BMJ Opinion Pieces Discuss Value Of Multisectoral Collaboration In Health, SDGs

The BMJ: Multisectoral collaboration for health and sustainable development
Wendy J. Graham, professor at the London School of Hygiene and Tropical Medicine, and colleagues

“…[M]uch of the power of the Sustainable Development Goals (SDGs) is in the 17th goal: ‘partnerships for the goals.’ This final goal could easily be overlooked by cynics as an administrative add-on, aiming merely to scoop up financing. It is here, however, that the goals’ power is hidden within broad indicators such as ‘policy coherence’ and ‘multistakeholder partnerships.’ … This week, The BMJ publishes a series of articles [involving 12 country case studies] that attempt to unpick how best to work across sectors to achieve better health and sustainable development. … But let’s be clear, the learning environment in which knowledge was developed and shared across sectors, as described in the 12 country case studies, is not easy to create or sustain. … One particular tension … is the challenge of asking leaders to judge and report on the success of their own initiatives. … In the drive for ‘progress,’ … there is often pressure to suppress key lessons on what has not worked. … But all failures are opportunities to learn … We call upon the diverse communities in the readership of The BMJ and those attending the [Partners’ Forum in New Delhi in December 2018] to push for more effective and open communication, not just on successes but also on the ‘heroic failures’ in health and development — namely, those other opportunities from which we must learn” (12/7).

BMJ Blog: To achieve the SDG health goals we need to recognize the goals and outcomes of other sectors
Tobias Alfvén, associate professor in global child health at the Department of Public Health Sciences at Karolinska Institutet; Agnes Binagwaho, vice chancellor of the University of Global Health Equity, senior lecturer in the department of global health and social medicine at Harvard Medical School; and Måns Nilsson, executive director of Stockholm Environmental Institute

“Since the Sustainable Development Goals (SDGs) were introduced in September 2015, we have read the phrase ‘we cannot continue with business as usual’ many times.
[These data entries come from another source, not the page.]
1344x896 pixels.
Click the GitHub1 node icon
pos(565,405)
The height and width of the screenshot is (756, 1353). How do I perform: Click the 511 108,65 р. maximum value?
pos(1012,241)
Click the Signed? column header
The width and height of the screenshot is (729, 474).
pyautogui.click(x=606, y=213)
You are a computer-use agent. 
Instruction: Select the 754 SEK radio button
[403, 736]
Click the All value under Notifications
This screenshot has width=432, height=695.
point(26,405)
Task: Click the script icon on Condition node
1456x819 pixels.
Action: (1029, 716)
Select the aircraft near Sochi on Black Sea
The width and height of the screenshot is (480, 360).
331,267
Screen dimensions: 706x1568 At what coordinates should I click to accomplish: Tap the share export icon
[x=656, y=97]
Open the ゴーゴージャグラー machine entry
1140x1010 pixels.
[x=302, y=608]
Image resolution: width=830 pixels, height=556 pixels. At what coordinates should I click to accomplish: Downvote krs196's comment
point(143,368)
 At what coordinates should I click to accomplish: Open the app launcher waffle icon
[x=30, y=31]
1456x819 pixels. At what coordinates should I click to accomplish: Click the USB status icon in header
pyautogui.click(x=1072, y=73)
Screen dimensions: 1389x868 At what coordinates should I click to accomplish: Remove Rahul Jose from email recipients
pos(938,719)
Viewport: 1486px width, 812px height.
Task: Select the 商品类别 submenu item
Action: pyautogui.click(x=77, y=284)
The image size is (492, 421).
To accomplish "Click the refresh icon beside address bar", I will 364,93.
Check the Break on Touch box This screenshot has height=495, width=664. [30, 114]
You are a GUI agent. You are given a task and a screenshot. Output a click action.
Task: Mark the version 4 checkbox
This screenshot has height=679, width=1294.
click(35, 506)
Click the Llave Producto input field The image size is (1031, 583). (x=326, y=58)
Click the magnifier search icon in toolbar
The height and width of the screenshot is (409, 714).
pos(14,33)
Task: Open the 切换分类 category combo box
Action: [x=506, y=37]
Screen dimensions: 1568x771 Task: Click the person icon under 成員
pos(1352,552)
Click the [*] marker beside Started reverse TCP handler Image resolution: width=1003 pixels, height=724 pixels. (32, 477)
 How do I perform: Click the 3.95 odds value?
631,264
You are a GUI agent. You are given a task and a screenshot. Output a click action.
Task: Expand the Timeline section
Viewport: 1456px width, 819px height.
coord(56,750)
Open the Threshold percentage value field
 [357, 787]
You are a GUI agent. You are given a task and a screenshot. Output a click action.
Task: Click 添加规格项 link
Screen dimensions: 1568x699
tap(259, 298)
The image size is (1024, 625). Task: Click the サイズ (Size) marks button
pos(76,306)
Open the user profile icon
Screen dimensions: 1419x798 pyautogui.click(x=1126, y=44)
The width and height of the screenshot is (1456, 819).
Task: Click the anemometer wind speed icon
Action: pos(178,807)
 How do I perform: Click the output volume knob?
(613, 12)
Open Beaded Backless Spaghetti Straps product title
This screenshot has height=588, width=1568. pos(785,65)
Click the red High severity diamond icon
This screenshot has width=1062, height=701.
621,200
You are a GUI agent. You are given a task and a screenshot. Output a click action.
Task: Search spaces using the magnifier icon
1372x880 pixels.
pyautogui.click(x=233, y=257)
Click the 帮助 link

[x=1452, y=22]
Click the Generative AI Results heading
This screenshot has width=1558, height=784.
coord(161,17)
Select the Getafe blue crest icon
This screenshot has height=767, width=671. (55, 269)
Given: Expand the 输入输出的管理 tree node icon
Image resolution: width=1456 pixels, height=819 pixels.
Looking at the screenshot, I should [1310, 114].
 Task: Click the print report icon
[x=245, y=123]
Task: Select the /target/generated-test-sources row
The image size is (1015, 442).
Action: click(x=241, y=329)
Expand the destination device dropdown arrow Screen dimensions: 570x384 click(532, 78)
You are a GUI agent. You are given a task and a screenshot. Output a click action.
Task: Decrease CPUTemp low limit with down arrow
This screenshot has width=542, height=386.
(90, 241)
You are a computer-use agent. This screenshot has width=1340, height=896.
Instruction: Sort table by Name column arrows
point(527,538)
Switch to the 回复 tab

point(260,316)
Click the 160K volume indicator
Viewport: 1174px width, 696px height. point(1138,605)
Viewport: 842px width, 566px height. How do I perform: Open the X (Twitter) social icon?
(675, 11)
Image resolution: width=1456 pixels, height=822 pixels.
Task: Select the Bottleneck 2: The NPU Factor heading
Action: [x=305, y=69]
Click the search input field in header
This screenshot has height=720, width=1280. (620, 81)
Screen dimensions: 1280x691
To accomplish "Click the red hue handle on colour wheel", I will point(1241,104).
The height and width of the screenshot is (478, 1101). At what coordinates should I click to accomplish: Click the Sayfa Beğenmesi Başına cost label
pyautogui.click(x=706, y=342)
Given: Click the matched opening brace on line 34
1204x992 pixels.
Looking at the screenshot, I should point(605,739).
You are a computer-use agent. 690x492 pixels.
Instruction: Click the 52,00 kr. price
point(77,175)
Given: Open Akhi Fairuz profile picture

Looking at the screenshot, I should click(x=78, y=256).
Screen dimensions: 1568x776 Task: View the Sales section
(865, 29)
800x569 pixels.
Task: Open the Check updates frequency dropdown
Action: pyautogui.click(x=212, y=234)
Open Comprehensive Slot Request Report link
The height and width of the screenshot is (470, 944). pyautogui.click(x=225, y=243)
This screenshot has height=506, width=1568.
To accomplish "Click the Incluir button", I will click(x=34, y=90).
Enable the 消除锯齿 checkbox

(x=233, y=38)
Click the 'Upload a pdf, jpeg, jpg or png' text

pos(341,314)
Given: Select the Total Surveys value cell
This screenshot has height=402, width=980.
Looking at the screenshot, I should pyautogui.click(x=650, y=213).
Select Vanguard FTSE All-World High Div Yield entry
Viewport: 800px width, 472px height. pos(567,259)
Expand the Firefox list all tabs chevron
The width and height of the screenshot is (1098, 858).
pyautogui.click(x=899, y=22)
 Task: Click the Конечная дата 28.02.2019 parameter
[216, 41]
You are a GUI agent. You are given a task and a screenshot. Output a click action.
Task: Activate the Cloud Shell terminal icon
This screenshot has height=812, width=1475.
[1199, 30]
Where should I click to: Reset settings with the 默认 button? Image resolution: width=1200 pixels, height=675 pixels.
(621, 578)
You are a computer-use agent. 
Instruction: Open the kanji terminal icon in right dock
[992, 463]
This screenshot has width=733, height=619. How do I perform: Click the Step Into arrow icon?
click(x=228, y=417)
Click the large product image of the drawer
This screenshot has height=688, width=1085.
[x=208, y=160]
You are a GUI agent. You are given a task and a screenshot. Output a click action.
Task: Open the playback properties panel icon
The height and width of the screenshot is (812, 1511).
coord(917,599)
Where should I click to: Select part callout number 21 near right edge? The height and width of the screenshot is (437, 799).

It is now common to hear calls to transform the way we work by taking an integrated approach and pursue multisectoral partnerships. However, it is still rare for proponents to explain how collaboration between different sectors can happen or what such collaboration looks like in practice. It is therefore inspiring to read the article by Shyama Kuruvilla and colleagues that explores how health and development programs have navigated the challenges of multisectoral collaboration. … This is what the SDGs are about; a coherent and integrated approach to resolve some of the world’s major development challenges across environmental, social, economic, and institutional domains. To make sense of this, and to foster multisectoral collaboration, we need a structured way of identifying interactions between sectors. … To make this approach work, and avoid only ad-hoc successes, it should include the mapping of interactions and structuring collaboration as part of the institutional procedures of decision making — not only national but also at local, district, and regional levels and wherever the planning, resourcing, and management of health care systems take place” (12/7).